## What is expected
Rewrite the data below, putting "Display size" wherever "Image resolution" appears and keeping everything else the same.
************
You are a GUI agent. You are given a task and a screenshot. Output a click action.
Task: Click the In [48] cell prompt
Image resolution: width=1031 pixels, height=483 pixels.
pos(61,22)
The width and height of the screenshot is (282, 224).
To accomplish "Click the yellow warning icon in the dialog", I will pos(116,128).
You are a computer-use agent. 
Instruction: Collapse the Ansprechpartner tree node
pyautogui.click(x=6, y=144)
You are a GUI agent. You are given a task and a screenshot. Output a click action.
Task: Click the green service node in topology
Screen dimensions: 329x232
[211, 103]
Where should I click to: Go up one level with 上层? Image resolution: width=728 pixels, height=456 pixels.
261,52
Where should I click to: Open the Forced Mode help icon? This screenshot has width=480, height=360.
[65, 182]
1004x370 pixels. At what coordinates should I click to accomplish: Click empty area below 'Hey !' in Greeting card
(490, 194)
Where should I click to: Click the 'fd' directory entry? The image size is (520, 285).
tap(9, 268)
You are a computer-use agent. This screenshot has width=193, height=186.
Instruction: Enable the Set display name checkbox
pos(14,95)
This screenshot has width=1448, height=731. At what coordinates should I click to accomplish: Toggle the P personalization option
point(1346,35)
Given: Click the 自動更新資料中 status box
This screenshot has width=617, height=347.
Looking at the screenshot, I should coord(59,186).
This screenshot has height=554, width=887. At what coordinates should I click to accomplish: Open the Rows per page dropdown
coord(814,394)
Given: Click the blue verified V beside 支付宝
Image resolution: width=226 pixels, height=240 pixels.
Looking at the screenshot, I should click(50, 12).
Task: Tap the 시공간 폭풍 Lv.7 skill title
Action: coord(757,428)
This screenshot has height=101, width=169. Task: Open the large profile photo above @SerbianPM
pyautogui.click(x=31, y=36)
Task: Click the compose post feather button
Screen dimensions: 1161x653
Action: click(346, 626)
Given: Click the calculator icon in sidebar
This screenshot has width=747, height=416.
************
## Full response
You are a GUI agent. You are given a task and a screenshot. Output a click action.
Task: Click the In [48] cell prompt
Display size: width=1031 pixels, height=483 pixels.
pos(61,22)
The width and height of the screenshot is (282, 224).
To accomplish "Click the yellow warning icon in the dialog", I will pos(116,128).
You are a computer-use agent. 
Instruction: Collapse the Ansprechpartner tree node
pyautogui.click(x=6, y=144)
You are a GUI agent. You are given a task and a screenshot. Output a click action.
Task: Click the green service node in topology
Screen dimensions: 329x232
[211, 103]
Where should I click to: Go up one level with 上层? Display size: width=728 pixels, height=456 pixels.
261,52
Where should I click to: Open the Forced Mode help icon? This screenshot has width=480, height=360.
[65, 182]
1004x370 pixels. At what coordinates should I click to accomplish: Click empty area below 'Hey !' in Greeting card
(490, 194)
Where should I click to: Click the 'fd' directory entry? The image size is (520, 285).
tap(9, 268)
You are a computer-use agent. This screenshot has width=193, height=186.
Instruction: Enable the Set display name checkbox
pos(14,95)
This screenshot has width=1448, height=731. At what coordinates should I click to accomplish: Toggle the P personalization option
point(1346,35)
Given: Click the 自動更新資料中 status box
This screenshot has width=617, height=347.
Looking at the screenshot, I should coord(59,186).
This screenshot has height=554, width=887. At what coordinates should I click to accomplish: Open the Rows per page dropdown
coord(814,394)
Given: Click the blue verified V beside 支付宝
Display size: width=226 pixels, height=240 pixels.
Looking at the screenshot, I should click(50, 12).
Task: Tap the 시공간 폭풍 Lv.7 skill title
Action: coord(757,428)
This screenshot has height=101, width=169. Task: Open the large profile photo above @SerbianPM
pyautogui.click(x=31, y=36)
Task: Click the compose post feather button
Screen dimensions: 1161x653
Action: click(346, 626)
Given: Click the calculator icon in sidebar
This screenshot has width=747, height=416.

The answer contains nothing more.